STUDY TEXT:
++++++++++
Who’s that moonlighting in the Golf Channel booth at Zozo Championship? Why, yes, it was Rickie Fowler, and he won’t be the only one

At the PGA Tour stop in Japan, some pros are heading to the broadcast booth after their rounds.

Forget the driving range. This week, at the Zozo Championship in Japan, some PGA Tour pros are heading to the broadcast booth after their rounds to don the headset.

Rickie Fowler, fresh off shooting an even-par 70 that included a triple-bogey at the par-4 17th  hole, joined Golf Channel’s George Savaricas in the 18th-hole tower and provided commentary. As Savaricas tweeted out, the plan is for a different player to sit in and do their best Johnny Miller impression each day.

As Fowler joined the telecast, the coverage shifted to the 17th hole with Japan’s Hideki Matsuyama on the tee.

“Well, we’re coming right back to where my hiccup was today,” Fowler said.

“The scene of the crime,” Savaricas added, “of course we had to start with 17, of all of the holes that we had to have Rickie break down.”

When Matsuyama found the fairway, Fowler cracked, “Yeah, that might have saved me a few shots right there.”

The player takeover doesn’t mean lead analysts Nick Faldo and Paul Azinger will be out of a job any time soon. Due to Japan’s extreme COVID-19 travel restrictions, Golf Channel sent a smaller team to the Zozo. Dom Boulet, who commentates regularly in Asia, and Alison Whitaker, who is a regular contributor of European Tour and Ladies European Tour broadcast coverage, are part of the on-air team this week.
++++++++++
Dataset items

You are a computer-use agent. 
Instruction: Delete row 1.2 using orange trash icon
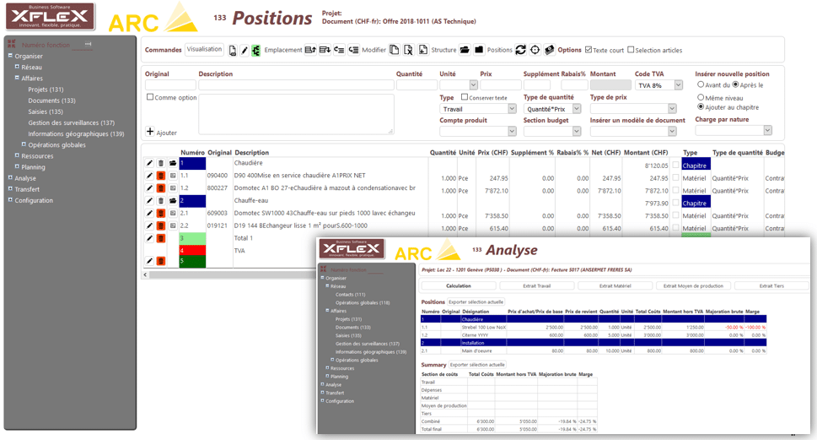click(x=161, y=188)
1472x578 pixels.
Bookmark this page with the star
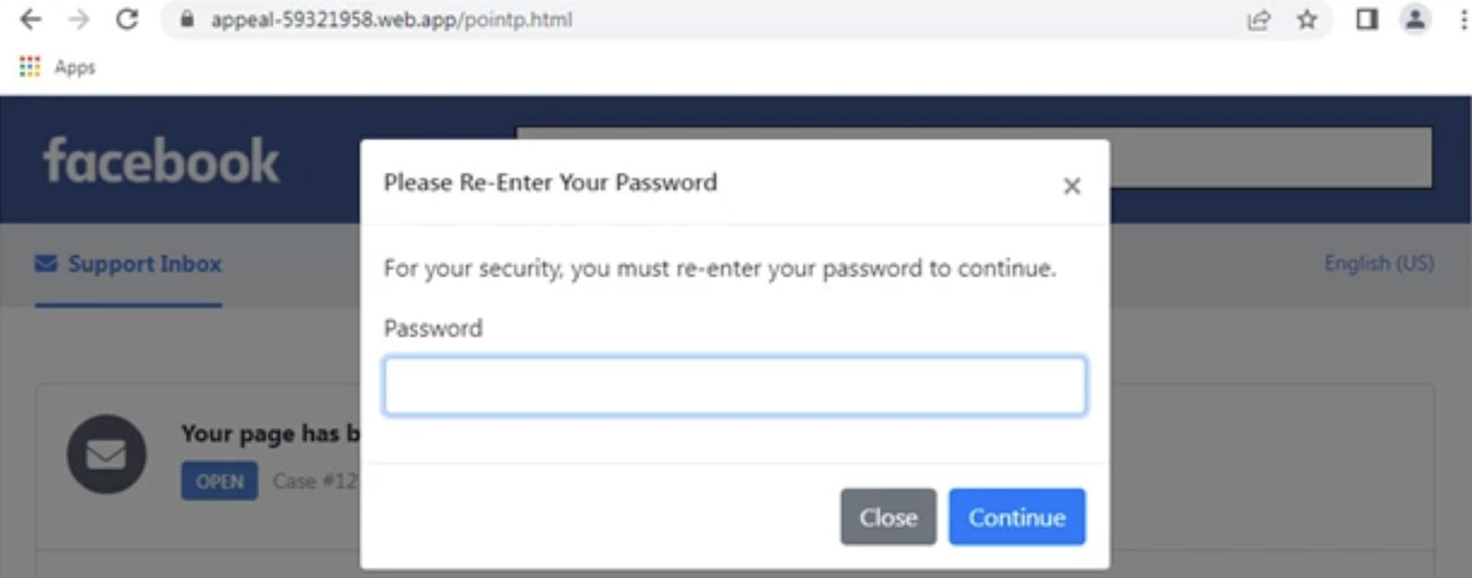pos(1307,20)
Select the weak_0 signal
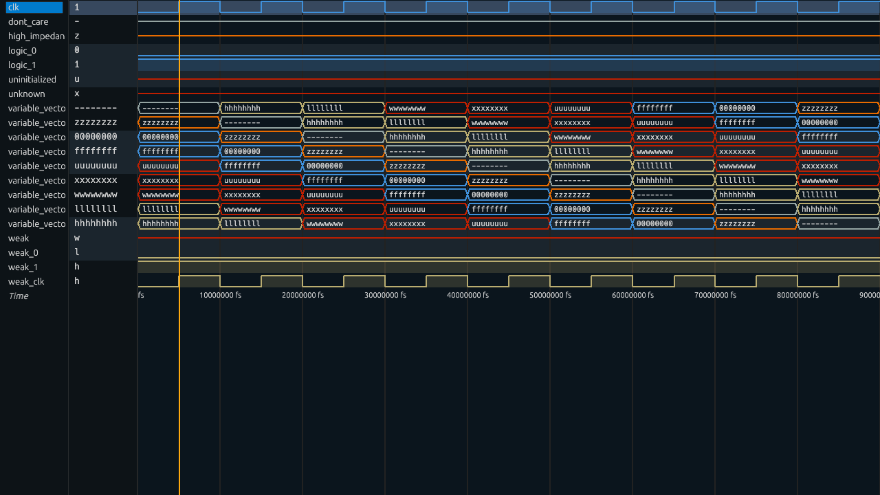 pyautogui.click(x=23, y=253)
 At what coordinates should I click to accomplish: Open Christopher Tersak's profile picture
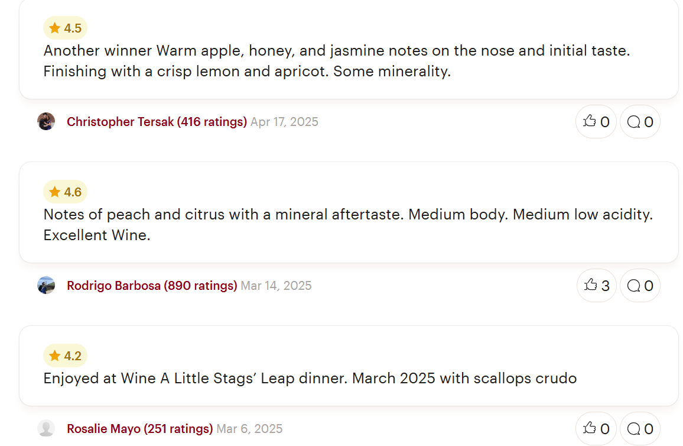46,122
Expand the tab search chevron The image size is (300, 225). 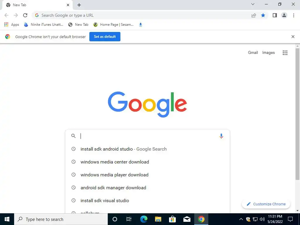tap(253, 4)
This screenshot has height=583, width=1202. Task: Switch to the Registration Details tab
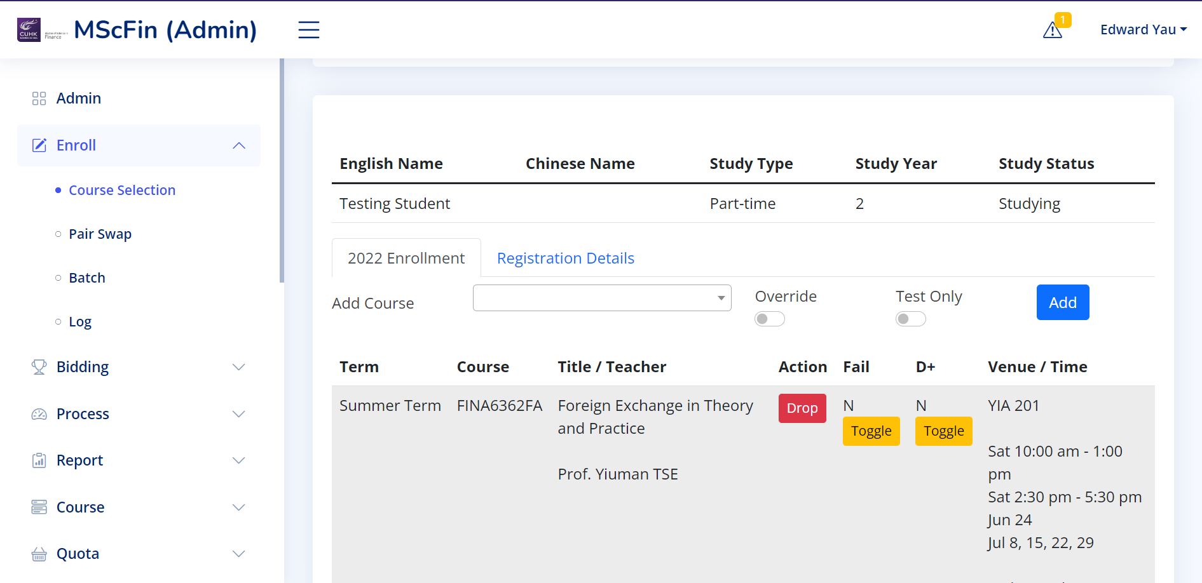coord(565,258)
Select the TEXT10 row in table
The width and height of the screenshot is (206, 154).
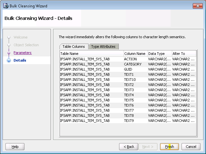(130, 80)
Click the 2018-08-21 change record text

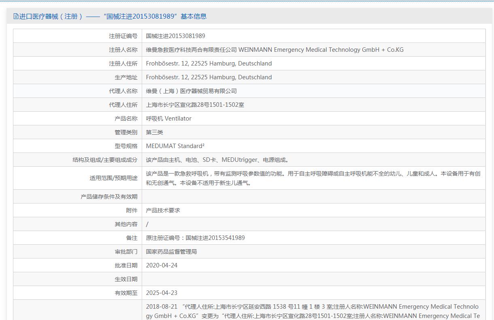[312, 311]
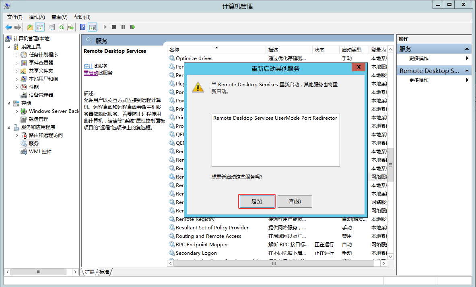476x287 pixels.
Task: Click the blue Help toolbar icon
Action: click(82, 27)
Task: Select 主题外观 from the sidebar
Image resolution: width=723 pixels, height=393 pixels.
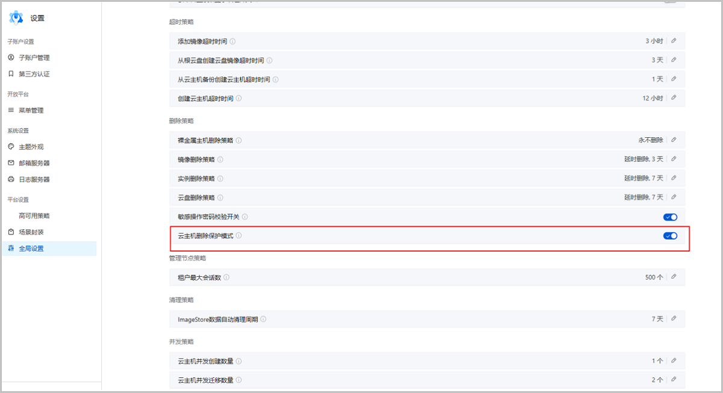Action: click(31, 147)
++++++++++
ABOUT THIS EXERCISE:
Answer these questions using the Zozo Championship article:
1. What score did Rickie Fowler shoot in his round?
2. Which player was on the 17th tee when Fowler joined the telecast?
3. Why did Golf Channel send a smaller team to the Zozo?

EXERCISE RESULT:
1. An even-par 70.
2. Hideki Matsuyama.
3. Because of Japan's extreme COVID-19 travel restrictions.